Anonymous Coward says:

Re: Re:

At least in a trial, there’s usually at least one side that prefers an intelligent, thoughtful, common-sense, honest, trustworthy juror… and one side that doesn’t.

Unfortunately, either side can choose to eliminate the smart one, so they don’t tend to make it in.

In politics, on the other hand, brainless, corrupt puppets are far more valuable, regardless of which side.

Chris Rhodes (profile) says:

Flashbacks to Ron Paul's Campaign

Remember: Your vote is really important! Not in the “representation” manner, mind you, but in the “we need your sanction to abuse you” manner.

Now get in line and pull the lever for one of our carefully pre-selected candidates. Which lever doesn’t matter, just as long as you pull a lever.

Marc John Randazza (profile) says:

“A better candidate could have gone further.”

That quote makes me respect Lessig a lot. I’ve alway thought highly of him since he published a piece criticizing himself for losing Eldred v. Ashcroft. (http://www.legalaffairs.org/issues/March-April-2004/story_lessig_marapr04.msp)

I greatly respect his self-reflection and his humility in the face of a loss.

Andrew (profile) says:

Re: He is in the wrong party

we released a statement on that yesterday (http://uspirates.org/us-pirate-party-lessig-and-the-state-of-us-democracy/), the problem is the ballot access laws across most of the US are some of the strictest and most difficult to follow regulations, PLUS there’s 51 of them – one per state (and DC) as well as federal funding (FEC) regulations.

That’s why there’s so few parties in the US.

Clouser (user link) says:

Run as a Libertarian

Larry Lessig chose the wrong party, that is all.
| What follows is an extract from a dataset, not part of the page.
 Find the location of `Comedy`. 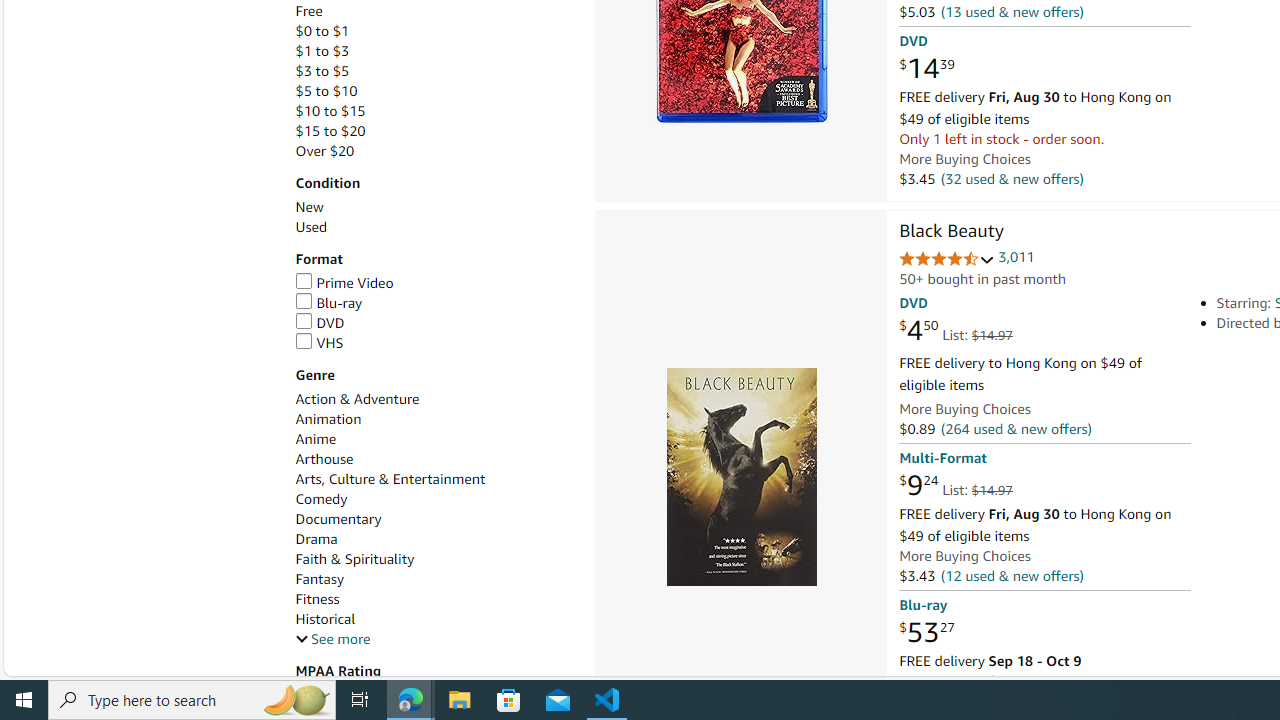

Comedy is located at coordinates (434, 500).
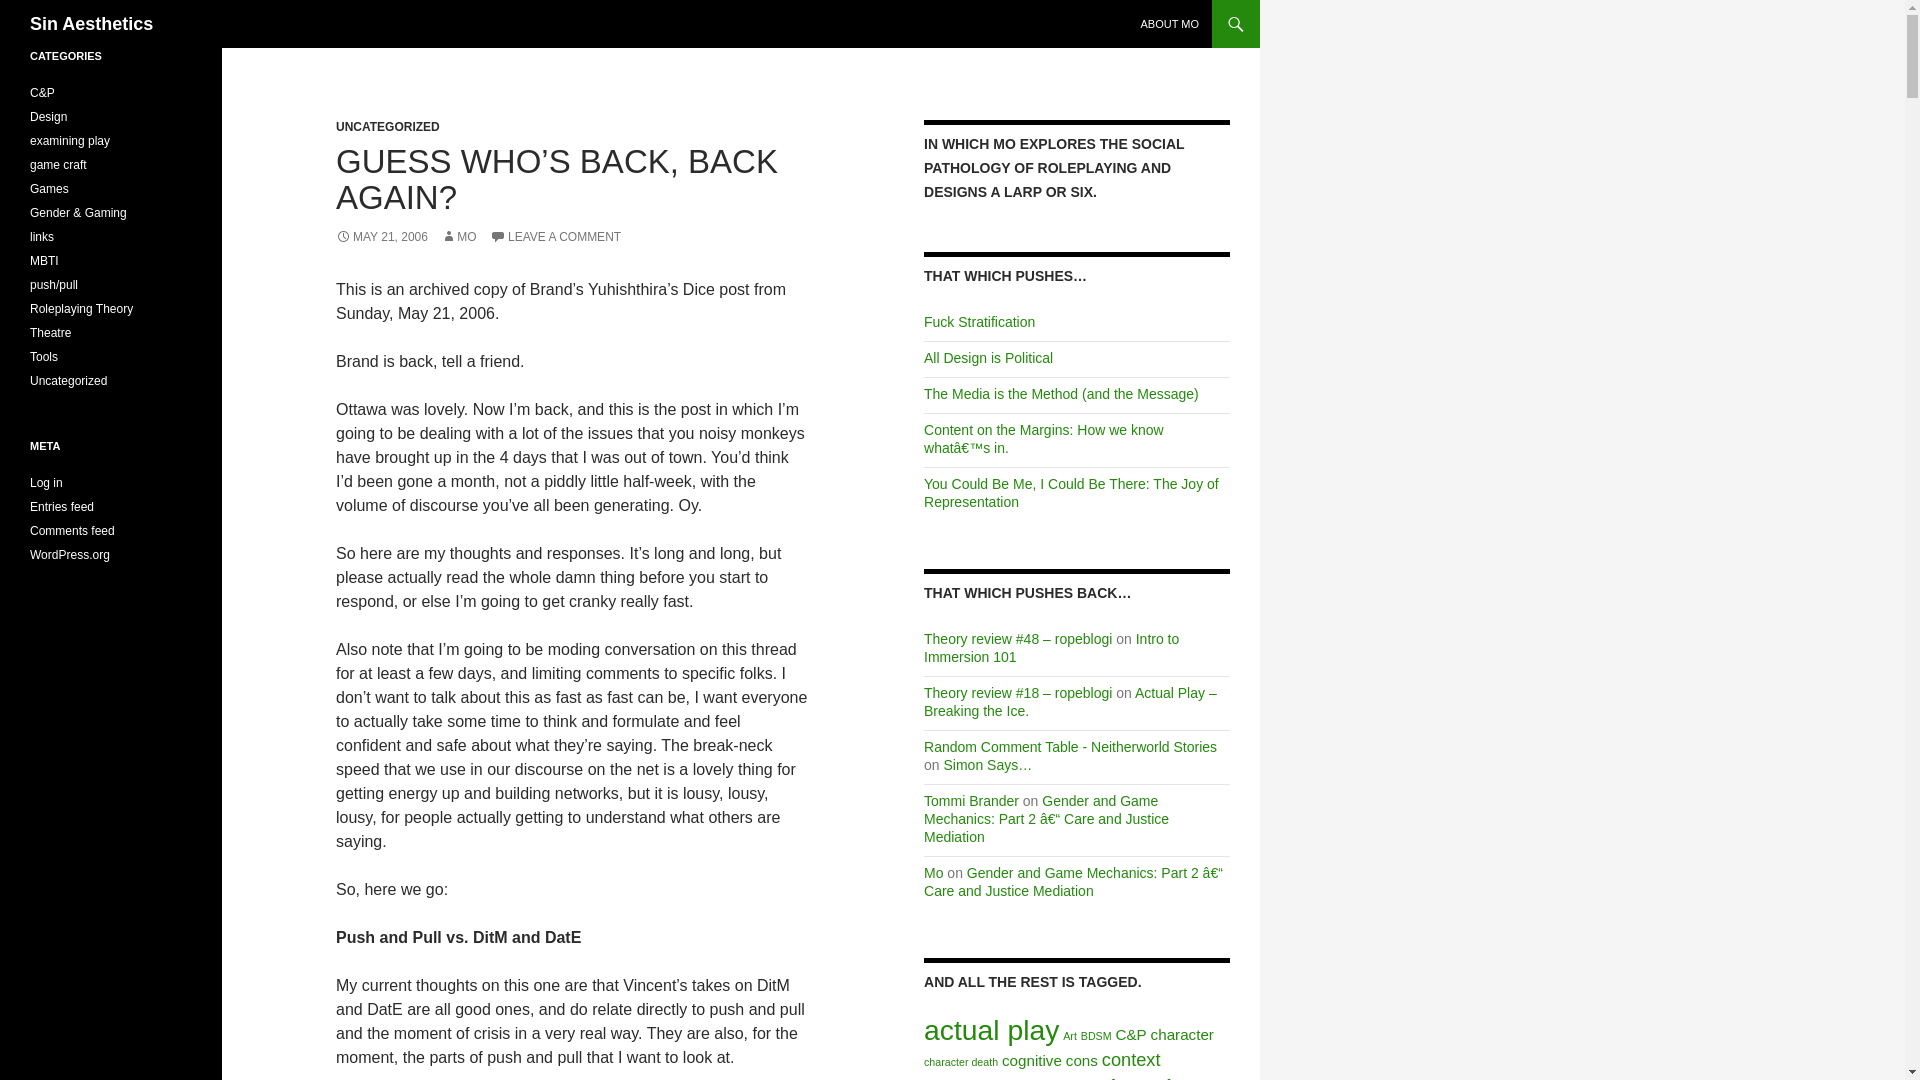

He chose the Republicrat party — We know the Demopub party is corrupt to the core, and screws good candidates over, look what they did to the Good Doctor in the last election. Dr. Ron Paul got taken out as well by stupid rule changes and dirty politis. Forget the Demopubs, instead, the Libertarian Party would suit Larry Lessig better. He sounds like a Libertarian to me. Exactly like one.

How about a Gary Johnson – Larry Lessig duo for President and VP? Now that is an enticing ticket! I hope Larry comes back and joins the Libertarians in the run and resumes his vigor and trys to win. Gary has filed a lawsuit over unfair debates. Perfect timing.

Mark Wing (user link) says:

Lessig screwed himself. He should’ve come out swinging for the fences, unambiguously, and he didn’t do that. He gave most people a WTF moment he won’t recover from this election cycle.

In the words of my longtime mentor, some people are too smart to die their damn shoes. Lessig did what many geniuses do, he overthought the problem. And in the words of Marlin Brando, “he coulda been a contender.”

As long as Bernie isn’t president in 2020, then I will vote for Lessig if he runs a legit campaign. He would make a great VP as well. Nobody wanted Gore as president either, but he got more done as a VP than most do as POTUS. Bernie / Lessig for 2016–sign me up for that shit.

Sneedurn says:

DNC, like republicans, is scared shitless of Sanders.

Lessig in the “debates” would have emphasized Sanders’ strongest suit…corporate money has corrupted the entire political system, including the party machinery. That means the DNC would (rightly) be called out as part of the corruption plaguing our democracy. Sanders will win by a landslide if in a “debate” he simply lists the abuses of various big money sectors against the public, and points out that the democratic party and candidates all are beholden to those same big money sectors…and he is not, and will work to end that corruption.

He could not be stopped if he switched to independent AFTER winning the democratic primary, because of corruption within the party.

Anonymous Coward says:

Debbie Wasserman-Shultz is trying to protect Clinton. She formerly worked on Clinton’s campaign.

Wasserman-Shultz is corrupt. Clinton is corrupt.

Larry’s anti-corruption crusade stands to hurt Clinton the most, because she is the rockstar of raising money from wealthy special interests.

Don’t think that the Dems are the party of enlightenment. The conservatives may also be backwards socially, but both parties are completely bought and paid-for by the elite. 2016 will be a decision between a giant douche and a turd sandwich.